### EXCERPTED RECORDS
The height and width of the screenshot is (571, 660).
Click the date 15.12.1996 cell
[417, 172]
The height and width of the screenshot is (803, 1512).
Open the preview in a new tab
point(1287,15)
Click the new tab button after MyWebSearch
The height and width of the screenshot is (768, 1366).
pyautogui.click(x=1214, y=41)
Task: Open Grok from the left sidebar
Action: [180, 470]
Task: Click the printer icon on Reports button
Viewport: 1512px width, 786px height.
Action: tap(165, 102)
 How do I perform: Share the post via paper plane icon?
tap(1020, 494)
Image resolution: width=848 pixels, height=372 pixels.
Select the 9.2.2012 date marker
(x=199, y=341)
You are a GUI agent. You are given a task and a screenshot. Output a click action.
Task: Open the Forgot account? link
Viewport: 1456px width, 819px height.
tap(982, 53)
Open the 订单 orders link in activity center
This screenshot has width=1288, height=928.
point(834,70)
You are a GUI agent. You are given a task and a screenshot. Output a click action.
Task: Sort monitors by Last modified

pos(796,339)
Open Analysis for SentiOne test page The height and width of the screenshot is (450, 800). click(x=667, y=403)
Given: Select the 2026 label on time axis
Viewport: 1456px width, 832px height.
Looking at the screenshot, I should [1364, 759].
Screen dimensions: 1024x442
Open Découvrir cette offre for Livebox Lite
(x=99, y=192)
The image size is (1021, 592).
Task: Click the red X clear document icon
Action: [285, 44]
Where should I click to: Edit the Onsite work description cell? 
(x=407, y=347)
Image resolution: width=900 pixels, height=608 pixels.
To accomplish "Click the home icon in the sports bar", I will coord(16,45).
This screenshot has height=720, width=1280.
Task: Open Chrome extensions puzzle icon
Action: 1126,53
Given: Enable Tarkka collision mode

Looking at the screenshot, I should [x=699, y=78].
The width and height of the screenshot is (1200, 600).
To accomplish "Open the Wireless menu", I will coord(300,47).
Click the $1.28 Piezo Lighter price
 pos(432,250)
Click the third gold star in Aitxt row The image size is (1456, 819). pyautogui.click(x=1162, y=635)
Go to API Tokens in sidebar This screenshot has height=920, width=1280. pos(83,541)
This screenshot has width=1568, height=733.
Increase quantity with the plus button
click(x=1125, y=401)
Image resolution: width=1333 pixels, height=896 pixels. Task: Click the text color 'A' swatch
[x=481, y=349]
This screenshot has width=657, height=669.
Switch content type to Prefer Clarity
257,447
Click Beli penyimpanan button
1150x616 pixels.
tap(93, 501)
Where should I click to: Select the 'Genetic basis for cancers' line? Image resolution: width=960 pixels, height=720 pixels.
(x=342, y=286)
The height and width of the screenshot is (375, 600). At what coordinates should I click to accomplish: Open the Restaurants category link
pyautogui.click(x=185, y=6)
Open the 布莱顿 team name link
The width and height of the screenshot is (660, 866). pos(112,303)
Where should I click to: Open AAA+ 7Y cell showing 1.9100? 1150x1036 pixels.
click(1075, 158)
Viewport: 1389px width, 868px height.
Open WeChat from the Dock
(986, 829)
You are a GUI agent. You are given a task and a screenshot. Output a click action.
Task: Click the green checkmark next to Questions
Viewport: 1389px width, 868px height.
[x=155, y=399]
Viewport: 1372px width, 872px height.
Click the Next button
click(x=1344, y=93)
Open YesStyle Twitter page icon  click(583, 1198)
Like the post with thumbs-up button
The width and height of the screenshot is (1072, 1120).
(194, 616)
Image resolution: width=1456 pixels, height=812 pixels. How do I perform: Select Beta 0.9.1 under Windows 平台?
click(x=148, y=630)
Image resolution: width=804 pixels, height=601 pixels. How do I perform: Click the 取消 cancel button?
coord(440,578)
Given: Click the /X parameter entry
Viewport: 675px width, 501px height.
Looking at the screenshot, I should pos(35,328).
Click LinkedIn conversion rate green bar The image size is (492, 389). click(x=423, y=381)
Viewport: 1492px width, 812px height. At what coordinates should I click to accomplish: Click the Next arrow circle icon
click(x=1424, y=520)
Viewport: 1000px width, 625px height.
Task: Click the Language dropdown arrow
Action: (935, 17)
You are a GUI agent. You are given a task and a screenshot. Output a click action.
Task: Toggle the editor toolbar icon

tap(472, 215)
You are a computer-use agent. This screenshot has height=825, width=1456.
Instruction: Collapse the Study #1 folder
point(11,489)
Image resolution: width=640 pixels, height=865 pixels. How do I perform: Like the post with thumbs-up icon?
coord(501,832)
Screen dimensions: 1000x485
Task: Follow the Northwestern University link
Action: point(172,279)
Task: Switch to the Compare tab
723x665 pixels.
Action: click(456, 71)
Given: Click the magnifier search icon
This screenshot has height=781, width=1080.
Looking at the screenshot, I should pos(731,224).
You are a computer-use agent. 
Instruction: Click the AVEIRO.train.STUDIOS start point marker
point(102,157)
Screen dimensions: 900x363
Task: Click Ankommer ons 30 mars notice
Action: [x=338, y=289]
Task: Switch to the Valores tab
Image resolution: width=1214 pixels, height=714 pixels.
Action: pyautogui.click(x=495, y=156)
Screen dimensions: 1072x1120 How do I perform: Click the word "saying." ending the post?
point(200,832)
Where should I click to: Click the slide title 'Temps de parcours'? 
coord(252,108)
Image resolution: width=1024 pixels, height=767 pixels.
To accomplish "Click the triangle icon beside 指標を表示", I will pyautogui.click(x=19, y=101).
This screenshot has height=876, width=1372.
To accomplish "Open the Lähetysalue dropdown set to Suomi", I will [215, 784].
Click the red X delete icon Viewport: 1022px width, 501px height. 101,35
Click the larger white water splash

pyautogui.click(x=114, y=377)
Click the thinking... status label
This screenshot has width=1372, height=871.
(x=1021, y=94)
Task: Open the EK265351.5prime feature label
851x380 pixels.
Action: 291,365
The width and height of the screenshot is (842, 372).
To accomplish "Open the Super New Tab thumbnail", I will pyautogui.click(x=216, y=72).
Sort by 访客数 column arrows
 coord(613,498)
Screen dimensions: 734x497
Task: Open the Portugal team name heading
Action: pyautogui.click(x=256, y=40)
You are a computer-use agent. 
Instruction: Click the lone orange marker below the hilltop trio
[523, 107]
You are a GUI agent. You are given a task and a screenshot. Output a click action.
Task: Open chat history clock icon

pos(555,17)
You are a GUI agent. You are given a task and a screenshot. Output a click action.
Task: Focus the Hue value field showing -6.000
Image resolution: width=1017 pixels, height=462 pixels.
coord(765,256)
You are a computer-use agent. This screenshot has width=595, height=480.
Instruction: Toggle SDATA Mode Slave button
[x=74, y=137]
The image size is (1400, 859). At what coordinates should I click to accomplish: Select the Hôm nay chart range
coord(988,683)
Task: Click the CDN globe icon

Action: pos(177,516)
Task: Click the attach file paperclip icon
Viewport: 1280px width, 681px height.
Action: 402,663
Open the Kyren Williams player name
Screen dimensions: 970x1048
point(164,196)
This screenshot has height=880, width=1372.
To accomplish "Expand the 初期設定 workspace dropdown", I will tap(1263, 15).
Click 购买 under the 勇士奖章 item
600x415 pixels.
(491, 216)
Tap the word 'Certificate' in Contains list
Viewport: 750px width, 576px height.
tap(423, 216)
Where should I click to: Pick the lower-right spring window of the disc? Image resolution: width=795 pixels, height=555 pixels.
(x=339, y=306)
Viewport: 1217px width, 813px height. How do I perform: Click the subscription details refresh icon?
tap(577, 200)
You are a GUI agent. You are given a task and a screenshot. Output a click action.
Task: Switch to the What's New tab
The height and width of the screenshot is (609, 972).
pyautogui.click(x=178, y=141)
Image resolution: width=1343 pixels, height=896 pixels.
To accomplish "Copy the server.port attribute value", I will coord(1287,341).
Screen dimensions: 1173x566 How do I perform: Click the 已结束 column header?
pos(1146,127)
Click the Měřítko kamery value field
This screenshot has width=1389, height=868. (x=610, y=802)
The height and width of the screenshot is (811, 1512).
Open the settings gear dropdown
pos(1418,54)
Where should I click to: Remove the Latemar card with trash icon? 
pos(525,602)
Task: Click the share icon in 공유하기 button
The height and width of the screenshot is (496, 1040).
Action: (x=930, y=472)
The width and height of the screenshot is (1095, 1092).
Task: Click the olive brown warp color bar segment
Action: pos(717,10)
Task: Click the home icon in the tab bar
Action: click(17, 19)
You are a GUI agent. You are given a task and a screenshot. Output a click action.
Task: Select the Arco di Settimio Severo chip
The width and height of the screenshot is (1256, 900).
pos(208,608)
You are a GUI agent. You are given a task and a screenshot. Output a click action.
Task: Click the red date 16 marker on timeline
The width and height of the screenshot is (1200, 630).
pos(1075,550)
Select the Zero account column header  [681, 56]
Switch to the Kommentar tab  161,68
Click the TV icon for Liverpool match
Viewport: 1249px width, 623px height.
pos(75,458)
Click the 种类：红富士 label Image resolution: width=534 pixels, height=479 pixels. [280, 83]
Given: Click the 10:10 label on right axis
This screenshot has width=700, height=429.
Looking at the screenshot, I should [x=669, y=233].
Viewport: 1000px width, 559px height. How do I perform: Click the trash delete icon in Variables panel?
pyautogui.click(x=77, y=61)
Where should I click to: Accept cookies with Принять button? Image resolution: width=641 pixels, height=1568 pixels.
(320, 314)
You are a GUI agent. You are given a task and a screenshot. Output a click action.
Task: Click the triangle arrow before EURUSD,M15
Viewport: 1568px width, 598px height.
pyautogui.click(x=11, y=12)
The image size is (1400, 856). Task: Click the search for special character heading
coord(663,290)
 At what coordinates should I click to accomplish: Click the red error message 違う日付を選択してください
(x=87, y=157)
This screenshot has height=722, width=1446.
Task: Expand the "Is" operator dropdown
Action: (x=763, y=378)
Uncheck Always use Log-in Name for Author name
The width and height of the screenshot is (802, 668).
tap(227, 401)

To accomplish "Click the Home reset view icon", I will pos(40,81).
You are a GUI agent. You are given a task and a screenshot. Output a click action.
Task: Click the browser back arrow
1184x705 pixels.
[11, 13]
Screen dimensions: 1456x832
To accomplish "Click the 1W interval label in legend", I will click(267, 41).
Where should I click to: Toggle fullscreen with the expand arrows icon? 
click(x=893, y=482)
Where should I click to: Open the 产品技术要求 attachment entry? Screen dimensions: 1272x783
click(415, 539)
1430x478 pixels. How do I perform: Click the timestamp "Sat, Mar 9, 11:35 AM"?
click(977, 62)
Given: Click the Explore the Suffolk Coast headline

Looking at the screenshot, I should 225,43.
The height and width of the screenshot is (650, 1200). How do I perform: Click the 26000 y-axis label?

### HOW TO COMPLETE THIS TASK
Restate word for word the lines above, beginning at the first one and ending at the line that carries "Open Analysis for".

### ANSWER BOX
The height and width of the screenshot is (571, 660).
Click the date 15.12.1996 cell
[417, 172]
The height and width of the screenshot is (803, 1512).
Open the preview in a new tab
point(1287,15)
Click the new tab button after MyWebSearch
The height and width of the screenshot is (768, 1366).
pyautogui.click(x=1214, y=41)
Task: Open Grok from the left sidebar
Action: [180, 470]
Task: Click the printer icon on Reports button
Viewport: 1512px width, 786px height.
Action: tap(165, 102)
 How do I perform: Share the post via paper plane icon?
tap(1020, 494)
Image resolution: width=848 pixels, height=372 pixels.
Select the 9.2.2012 date marker
(x=199, y=341)
You are a GUI agent. You are given a task and a screenshot. Output a click action.
Task: Open the Forgot account? link
Viewport: 1456px width, 819px height.
tap(982, 53)
Open the 订单 orders link in activity center
This screenshot has width=1288, height=928.
point(834,70)
You are a GUI agent. You are given a task and a screenshot. Output a click action.
Task: Sort monitors by Last modified

pos(796,339)
Open Analysis for SentiOne test page The height and width of the screenshot is (450, 800). click(x=667, y=403)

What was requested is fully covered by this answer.